We have a lot of great songs about one-sided relationships, usually sung from the perspective of the one who loves more, because it’s heartbreaking to love someone more than they love you. However, this song is, for me, from the perspective of the one that doesn’t love enough. The betrayer.

One of the telltale signs that your relationship is doomed is when you start comparing yourselves to other relationships: towards the end of this song, Toledo compares his relationship to other famous, dysfunctional relationships, such as Frank Sinatra and Ava Gardner, John Lennon and Yoko Ono, the split of The Beatles and the Beach Boys. He speaks of them like friends, singing, “Frankie and Ava broke up today,” followed by the refrain, “but we’re not like them, no, we’re nothing like them” after each line.

The refrain is ironic, or maybe just sad, because he’s listing all these couples only for the purpose of reassuring himself that at least we’re not like them. In the naïveté of first/young love, you’re convinced that your love will outlast everyone else’s despite what everyone else says. That high school relationships don’t last, that long-distance doesn’t work, that the average person goes through several relationships in their lifetime, that your heart will mend and you will learn to love others if a relationship doesn’t work out. You don’t want to believe that those things are true, because it suggests a betrayal. When you’re young, and especially if it’s also your first, you want to believe that you, specifically, will be the one who will go over and beyond with your love–through sheer willpower you will just love better than anyone else ever has.
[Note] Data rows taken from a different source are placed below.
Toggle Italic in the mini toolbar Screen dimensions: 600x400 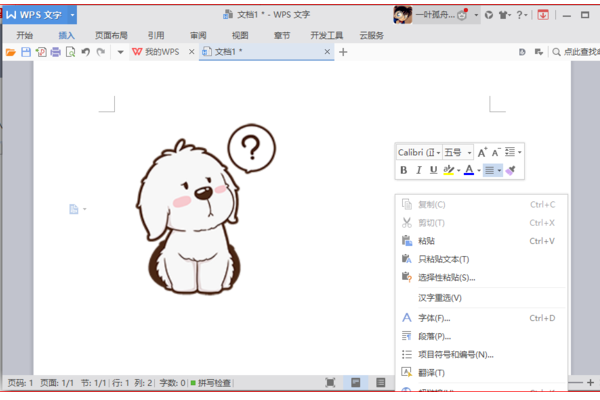point(418,171)
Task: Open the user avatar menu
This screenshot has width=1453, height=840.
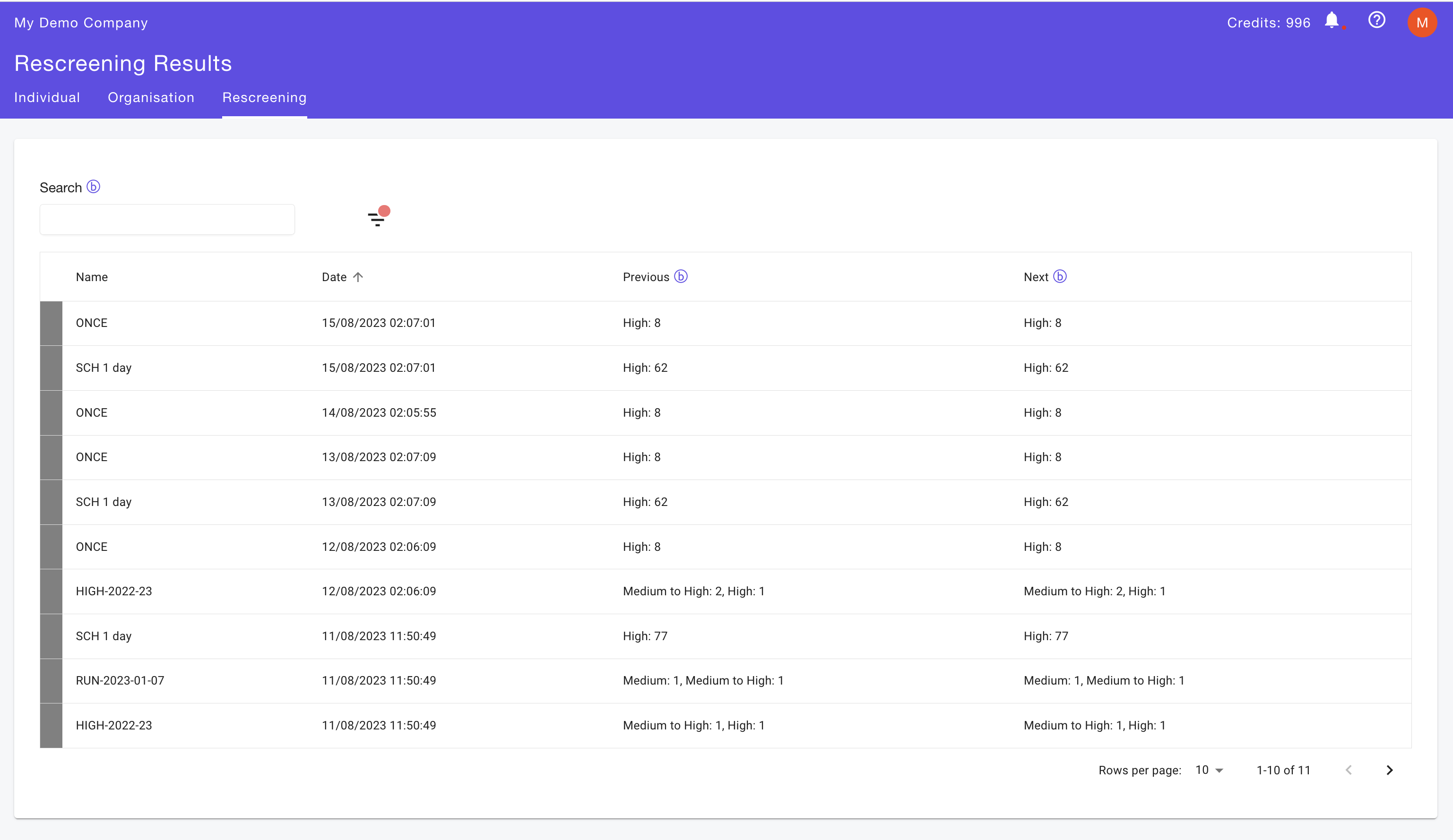Action: click(x=1422, y=23)
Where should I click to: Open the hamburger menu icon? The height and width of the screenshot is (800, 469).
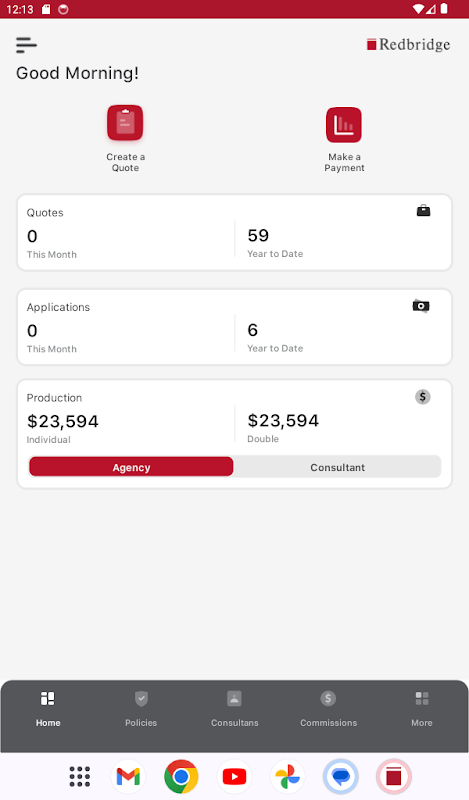[x=26, y=45]
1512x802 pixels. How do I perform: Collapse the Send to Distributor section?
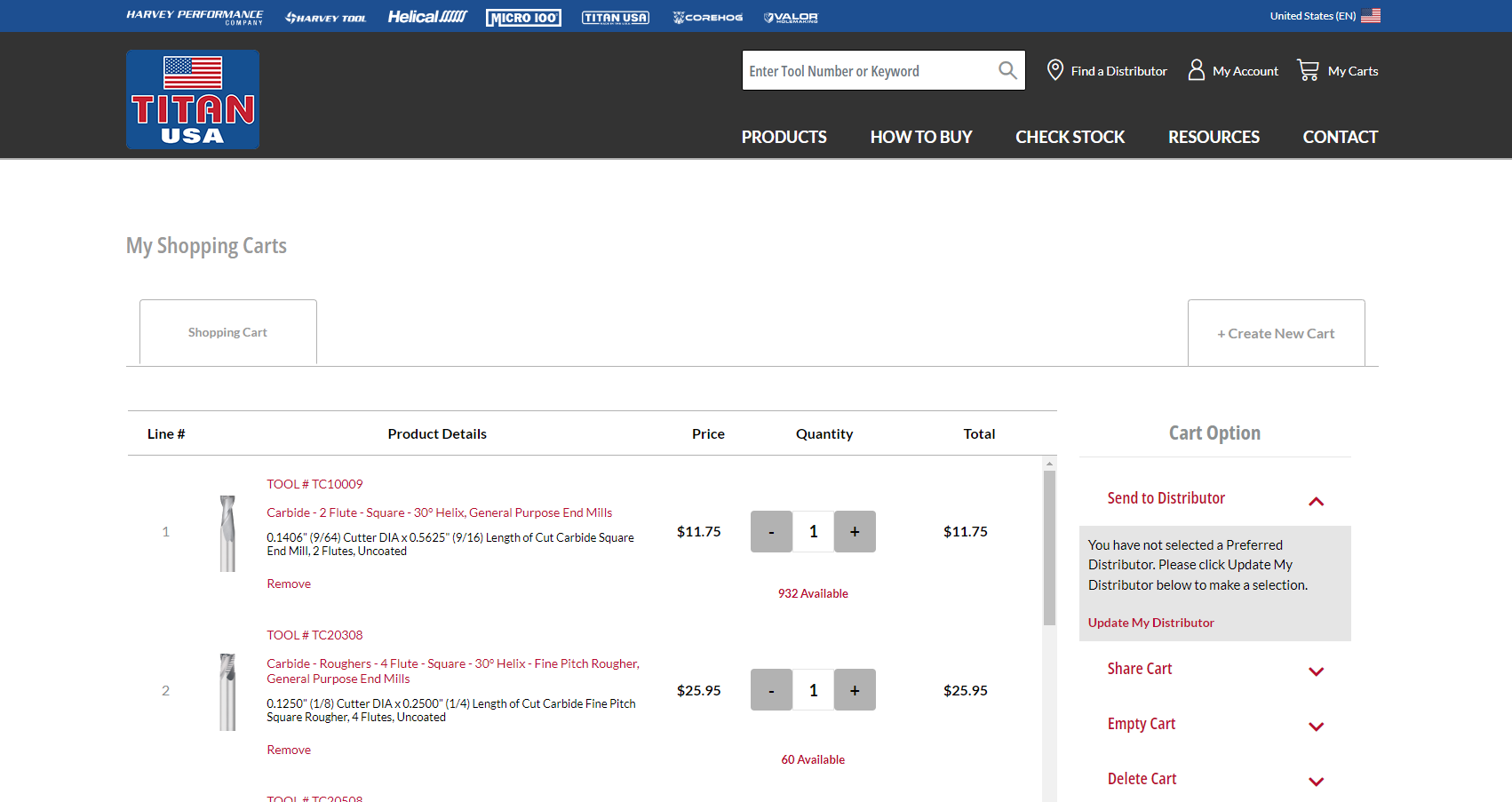[x=1316, y=501]
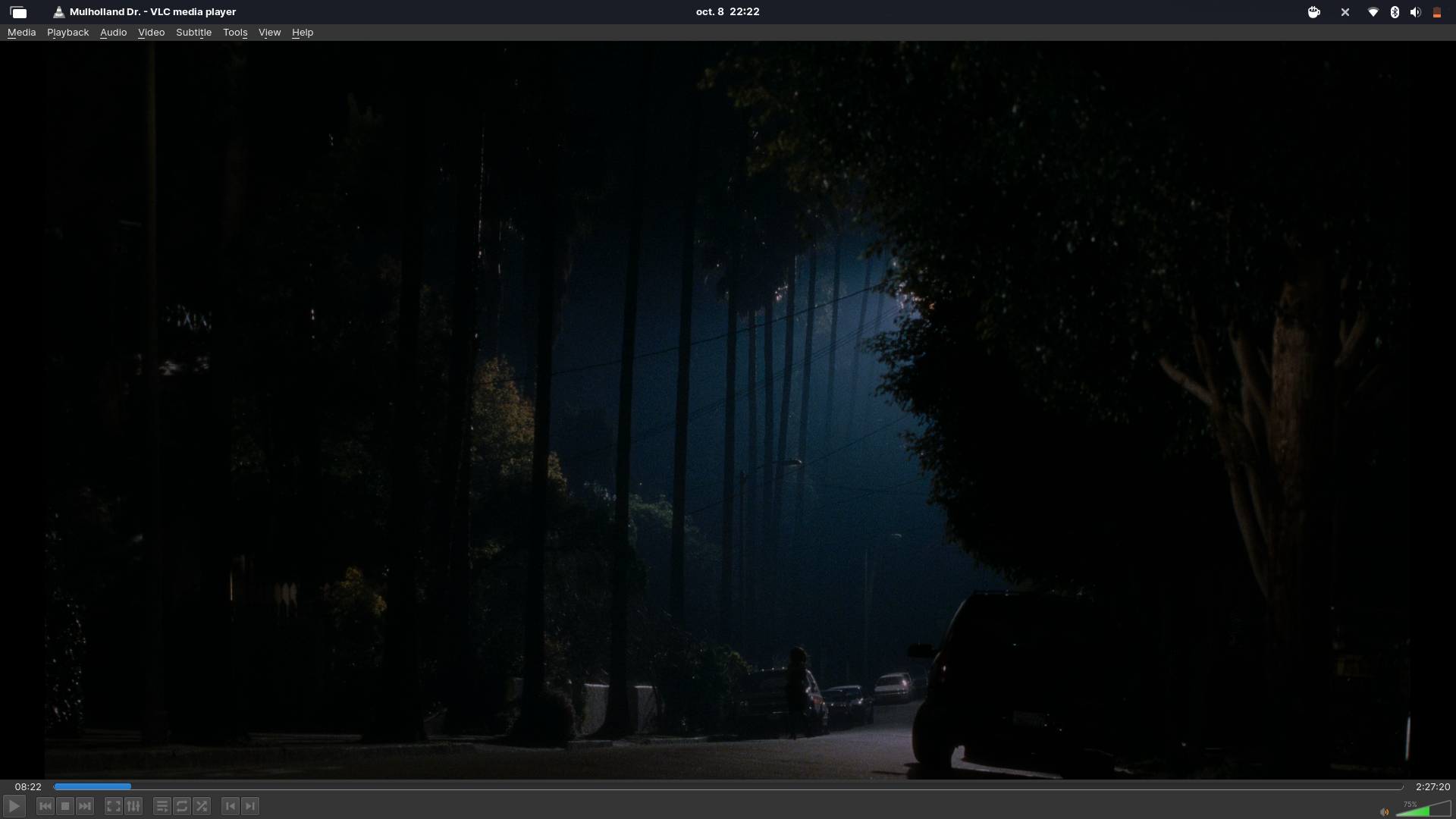1456x819 pixels.
Task: Toggle fullscreen video mode
Action: pyautogui.click(x=113, y=806)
And then the crushing disappointment of your own failure, especially coupled with the knowledge that it’s not even your partner’s fault, but indeed your own. It’s almost as if the fact that you couldn’t love enough hurts more than the idea of losing your loved one; the fact of your own ability to betray a love hurts more than losing the one you’re betraying. Elsewhere on the album, Toledo has another refrain where he sings, “Love isn’t love enough…”

Toledo abstracts, moving beyond famous couples and wonders about The Beatles, a band that made monumental music, but all the same still a band that couldn’t quite cut it despite all the beauty they were able to produce together. John & Yoko separated for a year–eventually the legendary Beatles broke up too–and Paul started doubting everything he did. But we’re not like them, can’t be anything like them. Richard Siken, from his poem, “Scheherazade”: Tell me how all this, and love too, will ruin us. / These, our bodies, possessed by light. / Tell me we’ll never get used to it.